This document outlines the way Customer Success team is expected to write their CSS. Following this document ensures that everyone is writing markup that feels familiar and can be maintained by anyone with little overhead.
We follow a mixture of various methodologies include, but not limited to: SMACSS' seperation of concerns, OOCSS' modularity, Topcoat's coding guidelines, BEM-ish naming conventions, and others.

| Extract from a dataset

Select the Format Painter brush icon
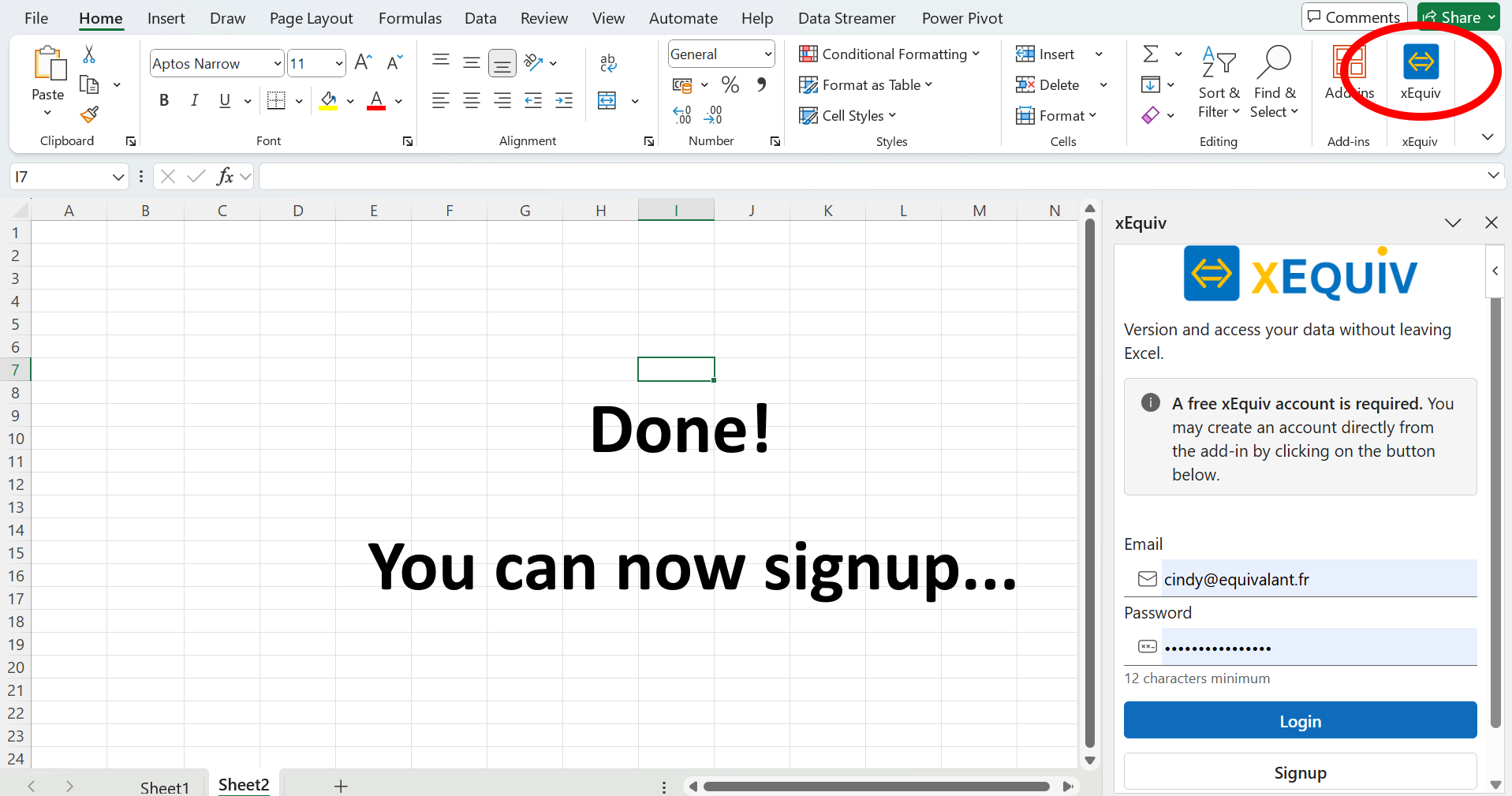This screenshot has height=796, width=1512. pos(89,115)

- Sass is our preprocessor of choice
- Susy is used for our SASS-based grid system
- PostCSS for its Autoprefixer plugin
- Sass-Lint is our preferred linter for
SCSS. Our custom linting rules are found here). Find out how to integrate Sass-Lint with your text editor here. - CSScomb is a tool that can be plugged into most popular text editors that automatically formats your code! Our formatting ruleset can be found here. Find out how to integrate CSSComb with your text editor here.

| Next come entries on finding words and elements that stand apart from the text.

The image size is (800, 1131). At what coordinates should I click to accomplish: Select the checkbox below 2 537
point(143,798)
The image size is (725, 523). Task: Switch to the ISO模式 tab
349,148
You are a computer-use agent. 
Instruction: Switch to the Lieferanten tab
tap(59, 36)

We strive to write modular, component driven CSS with a clear separation of concerns, structured so they are re-useable and findable. In the end, our code should be easy to maintain by anyone.

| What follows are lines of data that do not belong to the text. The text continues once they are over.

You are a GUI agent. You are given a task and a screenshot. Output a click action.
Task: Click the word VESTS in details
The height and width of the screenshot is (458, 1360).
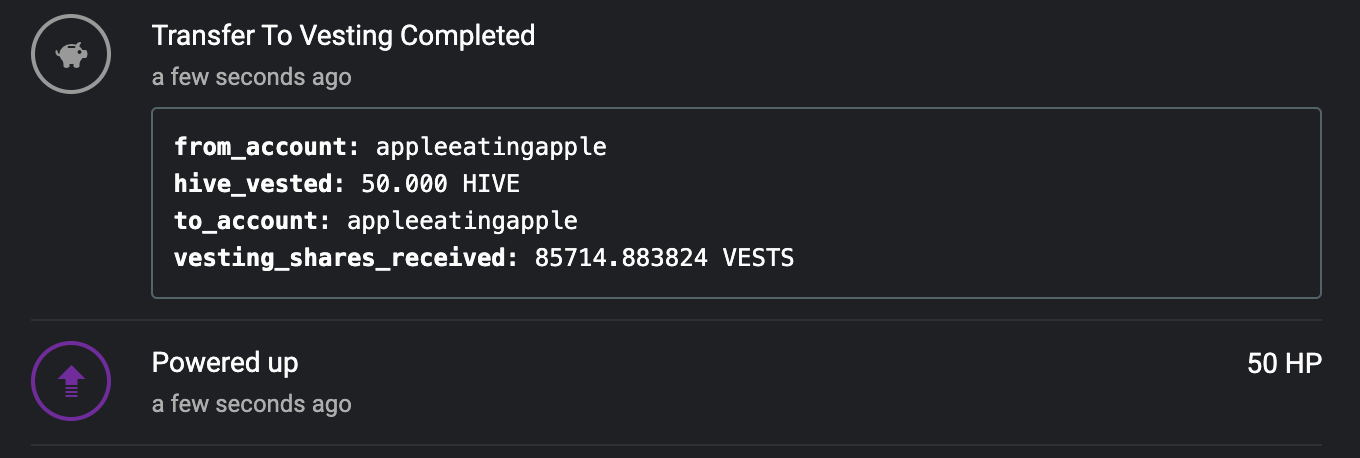(758, 258)
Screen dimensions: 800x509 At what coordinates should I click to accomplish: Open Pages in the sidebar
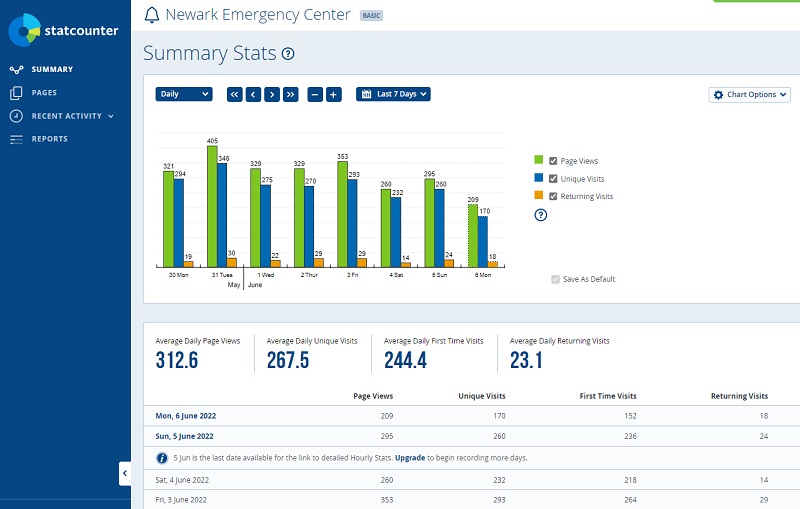pos(44,93)
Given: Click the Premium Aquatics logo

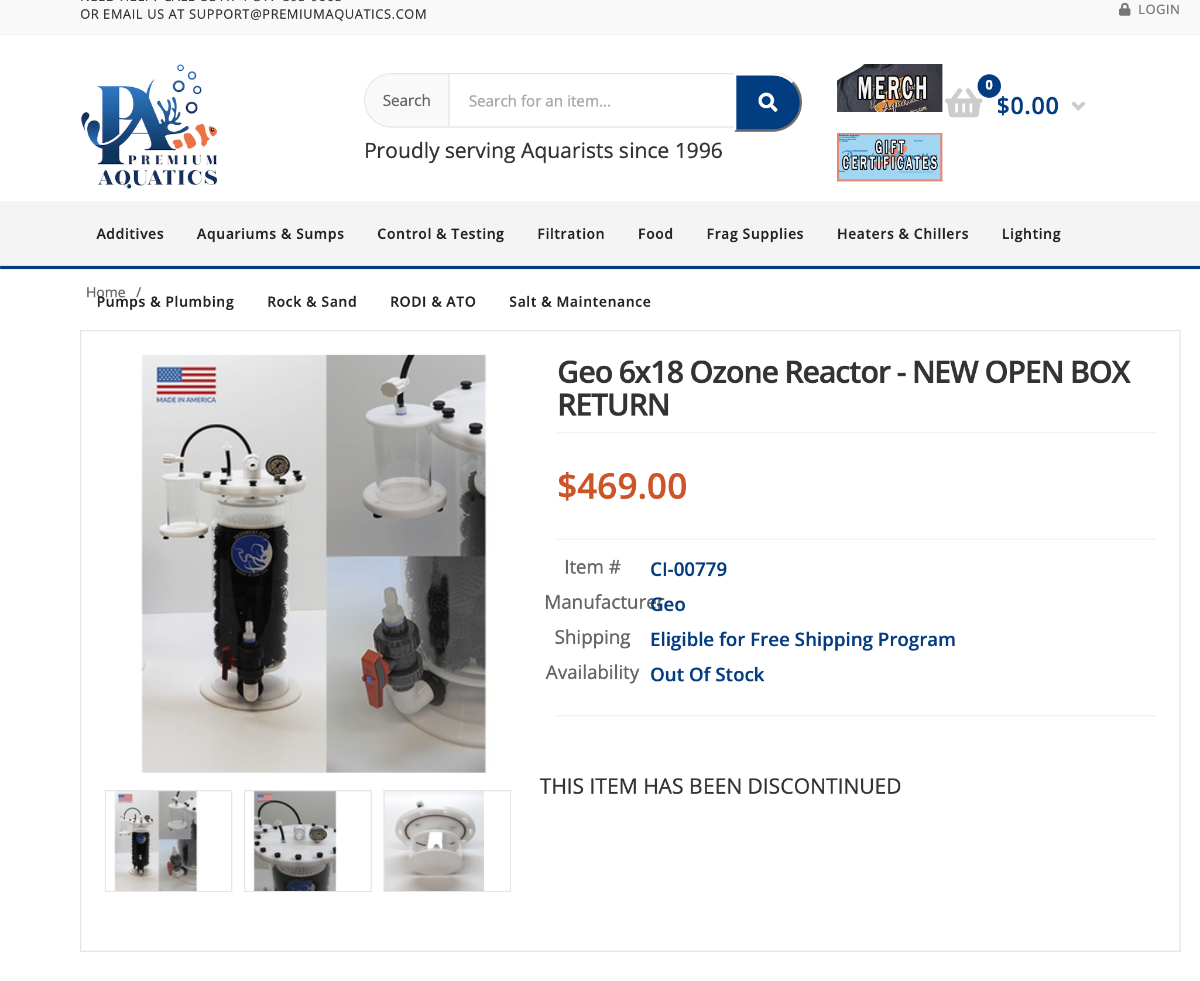Looking at the screenshot, I should pos(150,126).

These guidelines are a summary of our base principles: Our code bases should all...
- Be written like a single person typed it
- Be mobile-first
- Be modular: components are better than page specific styles
- Be page specific only as a last resort
- Be written with nesting no deeper than 4 levels
- Be written with selectors that self document their location
You may notice the heavy influence of methodologies like SMACSS and OOCSS.
Familiarity with these concepts is crucial! We urge that you at least learn the basics: Jonathan Snook's "CSS is a Mess" and Andy Hume's "CSS For Grown Ups" are good places to start.